How can and should governments respond to and better protect themselves from serious cyberattacks from hostile nations?
The attackers who exploited a security flaw in SolarWinds’ Orion network monitoring software to breach government agencies and large companies were almost certainly acting on behalf of a nation-state. While most official sources have not yet named the country behind the breaches, many have pointed the finger at Russia, specifically at a group known as APT29, or Cozy Bear, part of Russia’s SVR foreign intelligence service.
SEE: Zero trust security: A cheat sheet (free PDF) (TechRepublic)
Regular cybercriminals can be brought to justice if discovered and apprehended. But when the culprit is another country or one sponsored by another government, how should the targeted nations react? How does a country like the US respond, both defensively and offensively, to a Russia (or a China or a North Korea) in the event of such an attack?
The cyberattacks have sent shockwaves across the US government, leading the Cybersecurity and Infrastructure Security Agency (CISA) to label the incident as posing a “grave risk” to the federal, state, and local governments as well as to critical infrastructure providers and the private sector. Key security agencies and personnel in the US government have feverishly been discussing how this breach could have happened and how to deal with it.
One response has to be a greater, ongoing focus on preventing these types of attacks, even when the country is concerned with other matters. The attackers knew not only how to strike but when. They chose a time when the US was preoccupied with protecting its 2020 election from foreign interference, grappling with the coronavirus, trying to spearhead a vaccine, and of course, hampered by dysfunction and discord within the White House and Congress.
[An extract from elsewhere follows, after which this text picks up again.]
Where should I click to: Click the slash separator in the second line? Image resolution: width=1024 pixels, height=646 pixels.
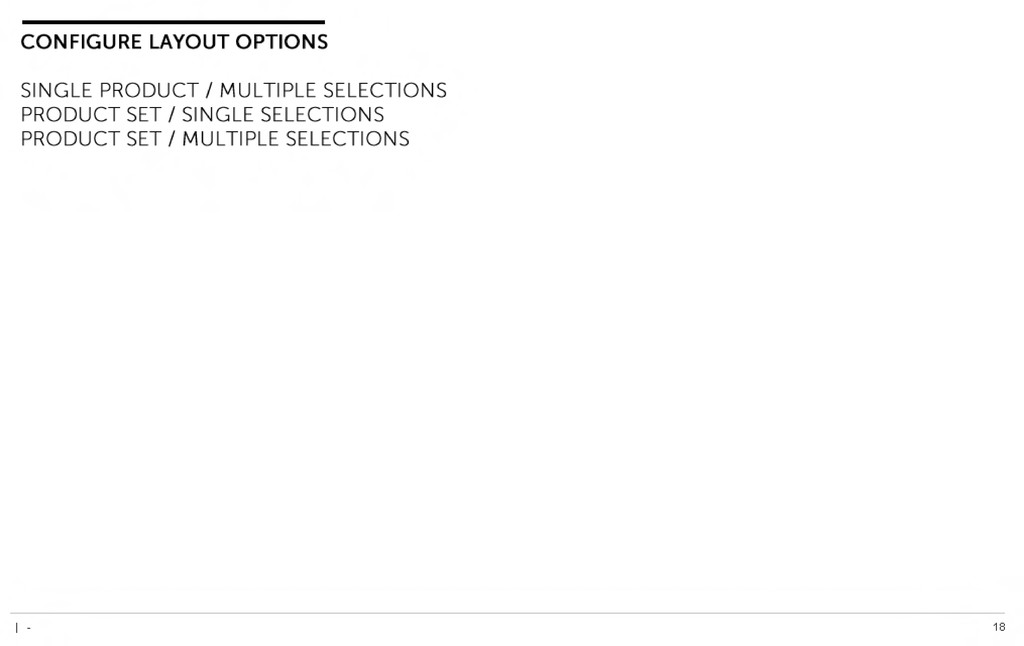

That last point is especially key during these times. The divisiveness and ineffectiveness within the highest ranks of the US government is almost taken for granted. But these have real-world consequences, ones that adversarial nations are all too happy to exploit.
Even as Secretary of State Mike Pompeo stated in an interview that it was pretty clear the Russians engaged in these cyberattacks, outgoing president Donald Trump was casting doubt on that conclusion. In one of his many tweets, Trump downplayed the possibility of Russia as behind the breach and twisted the matter into his usual diatribe that he actually won this year’s election. An administration so fraught with conflict and confusion leaves the country ripe for cyberattack.
“This has become an issue of national importance that will benefit from strong presidential leadership, whether we’re talking about the next four weeks or the next four years,” Microsoft president Brad Smith said in an interview with NPR. “This is really a moment of reckoning. It highlights weaknesses in the nation’s defenses. It shows us where we need to strengthen our laws. It indicates where we need strong collaboration with America’s allies to hold these kinds of nation-state attackers accountable.”
Beyond a more concerted focus on security and a more competent and effective political administration, what else can a country like the US do to thwart these types of attacks? Sanctions against the offending nation are always a potential measure.
“Following the Russian disinformation campaign to influence US elections and hacking of the Democratic National Convention in 2016, the US government responded by announcing sanctions against Russia and expelling Russian diplomats operating at embassies in the US,” Austin Merritt, cyber threat intelligence analyst at Digital Shadows, told Tech Republic.
“The measures were implemented to warn those responsible that cyberattacks on the US will not go without consequence,” Merritt said. “It’s realistically possible that the US government would consider similar measures to respond to a cyberattack of this magnitude perpetrated by a nation-state threat actor.”
In his NPR interview, Smith also mentioned the possibility of sanctions. Asked how to hold the perpetrators accountable, Smith said that it starts with clear public attribution, followed by consequences.
“There are many tools, from economic sanctions to deterrence measures,” Smith said. “We saw, especially in the federal government, great leadership to protect our elections. Now let’s apply that to these other cybersecurity issues, as well.”
However, waging cyber warfare through sanctions and other deterrents will do little if the country’s own defenses are still lacking.
“Attribution and retribution are the most difficult tasks in cybersecurity, as the danger of escalation or expansion to another adversary is high, or in worst case a neutral or friendly state is innocently targeted by a hack back attempt,” said Dirk Schrader, global VP at New Net Technologies.
“Offensive responses will accelerate this race and the fallout of future attacks might well be felt by millions of citizens,” Schrader said. “The defensive reaction is around the notion of ‘clean source,’ that is to establish cyber resilience to the software development process and the SW supply chain from open source libraries used by a software vendor all along to the end user deploying and updating the vendor’s products.”
This opinion is echoed by Jack Mannino, CEO at security firm nVisium.
“The US should devote additional time, money, and energy into shoring up defenses across the software supply chain rather than waging online wars,” Mannino said. “Clearly, deterrents aren’t working, and our software and systems are as porous as they’ve ever been. Defense and open information sharing for indicators of compromise will ultimately prove more effective long-term than engaging in cyber playground fights.”